Merkel meets carmakers over threat of diesel vehicle bans in German cities
Chancellor reportedly changed her mind to favour retrofitting engines to cut emissions
A sign in Hamburg banning older diesel cars from selected streets.
Chancellor Angela Merkel met auto makers on Sunday in Berlin to discuss additional measures, including engine retrofits, to avoid large-scale diesel vehicle bans in German cities.
Such a shift would mark a striking change of mind by the German leader in the debate sparked by revelations of industry-wide emissions fraud in 2015.
Until now Dr Merkel has opposed retrofitting engines as too costly – an estimated €3,000 per vehicle – and too slow a solution for air quality in German cities, many of whom are in breach of European Union guidelines.
Instead she backed the industry solution for cheaper – and less effective – software updates. In addition German cities have introduced their own measures- including speed limits on major traffic arteries and promises to buy cleaner buses - in a bid to bring air quality within EU limits.
But German environmental groups have taken dozens of cities to court and judges have already imposed the first bans on diesel vehicles. With further court-ordered bans looming, affecting millions of German commuters and businesses, Merkel allies facing state elections in Hesse and Bavaria are getting nervous.
Earlier this month a court ruled that Frankfurt, the largest state in Hesse, must ban polluting older diesel and petrol vehicles from the city centre from February to improve air quality.
“We want that the federal government creates the conditions so that engine retrofits can take place at the cost of the manufacturer,” said Mr Volker Bouffier, Hesse state premier and a senior member of Dr Merkel’s ruling Christian Democrats (CDU), seeking re-election next month.
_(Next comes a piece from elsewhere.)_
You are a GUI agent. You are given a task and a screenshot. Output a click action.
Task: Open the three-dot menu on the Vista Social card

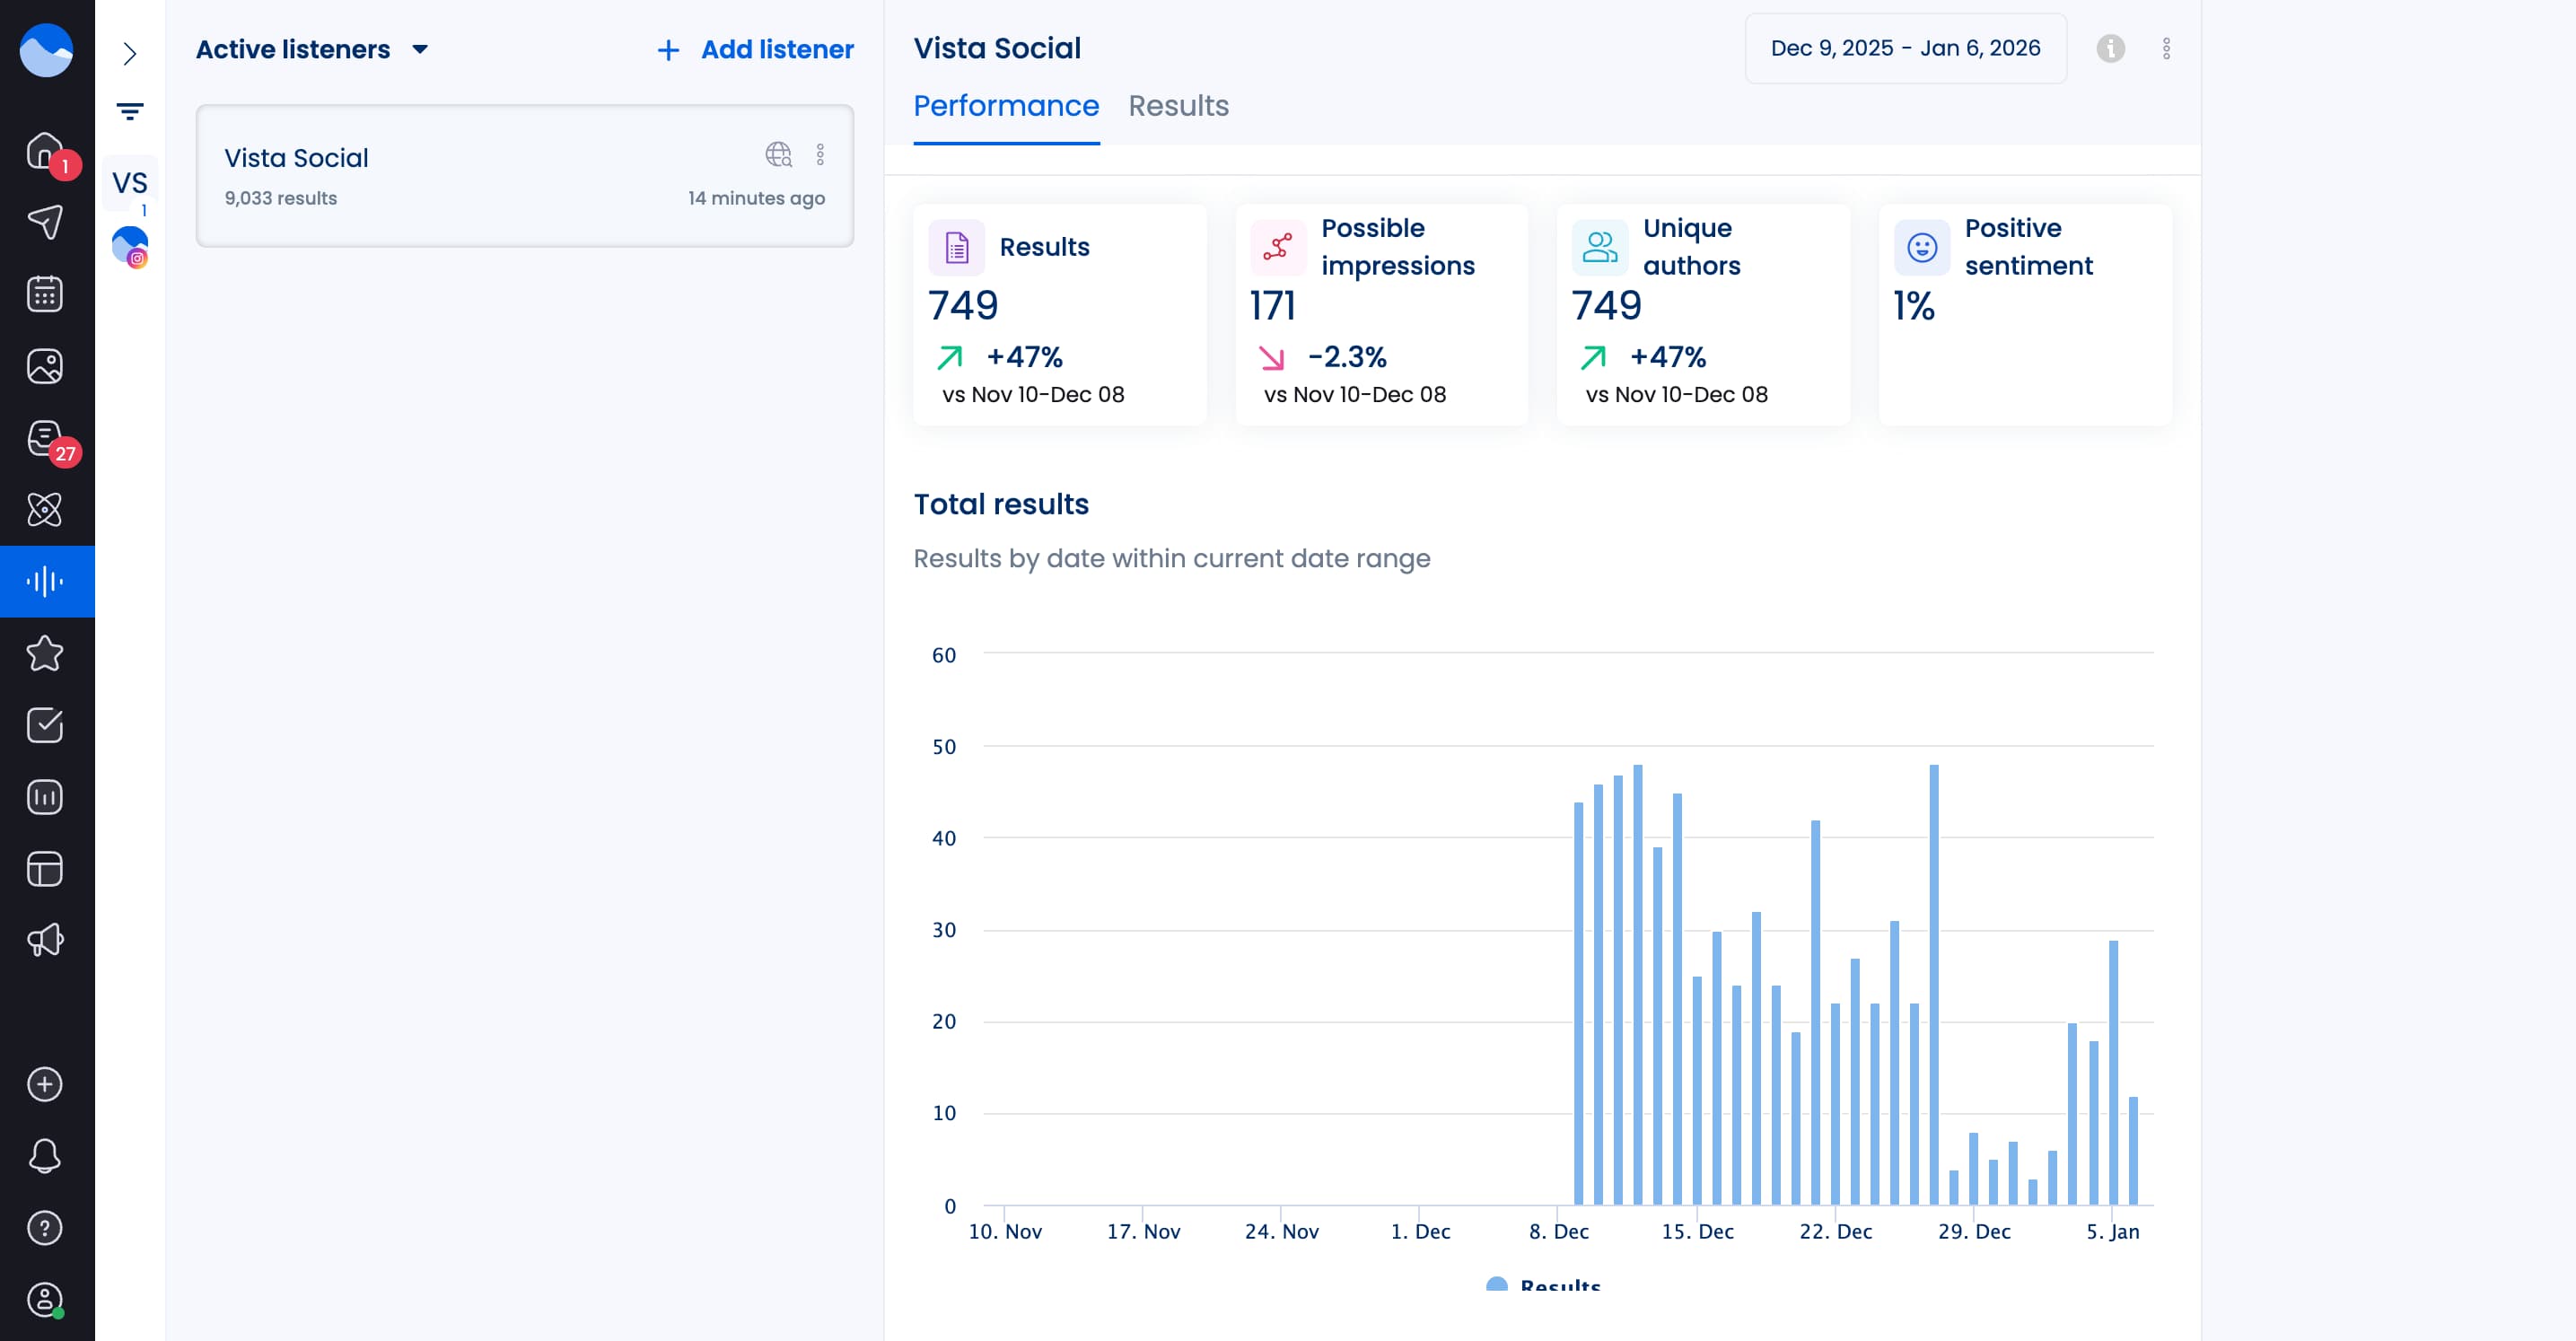coord(821,155)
Dr Merkel has told her federal transport minister Andreas Scheuer, from her Bavarian sister party CSU – also facing re-election in October – to find a way to make older diesel vehicles cleaner while avoiding large-scale bans.
While the chancellor has reportedly changed her mind in favour of retrofits, Mr Scheuer is said to favour upgrade incentives.
But it is unclear who – industry or taxpayer – would finance either retrofits or new car incentives. Germany’s federal environment agency (UBA) has expressed doubts over the efficacy of replacing older cars.
An internal UBA studied found that taking older cars off the road would reduce nitrogen oxide pollution – a key pollutant in diesel emissions – by only 0.7 micrograms per cubic metre. This would make barely a dent in overall pollution levels of between 73 and 78 micrograms in cities such as Stuttgart or Munich – almost twice EU limits of 40mg per cubic metre. The UBA paper said building selective catalytic reduction (SCR) systems was the only way to avoid driving bans.
At Sunday’s meeting, politicians and car executives were also expected to discuss which diesel standard should be included in the measure. Pre-meeting reports suggested the measures would focus on so-called Euro-5 standard from 2010 and not the newer Euro-6 standard.
“But there are six million Euro-6 diesels of which an estimated 80 per cent have emissions above emission limits,” said Prof Ferdinand Dudenhöffer, auto analyst with the university of Duisburg-Essen.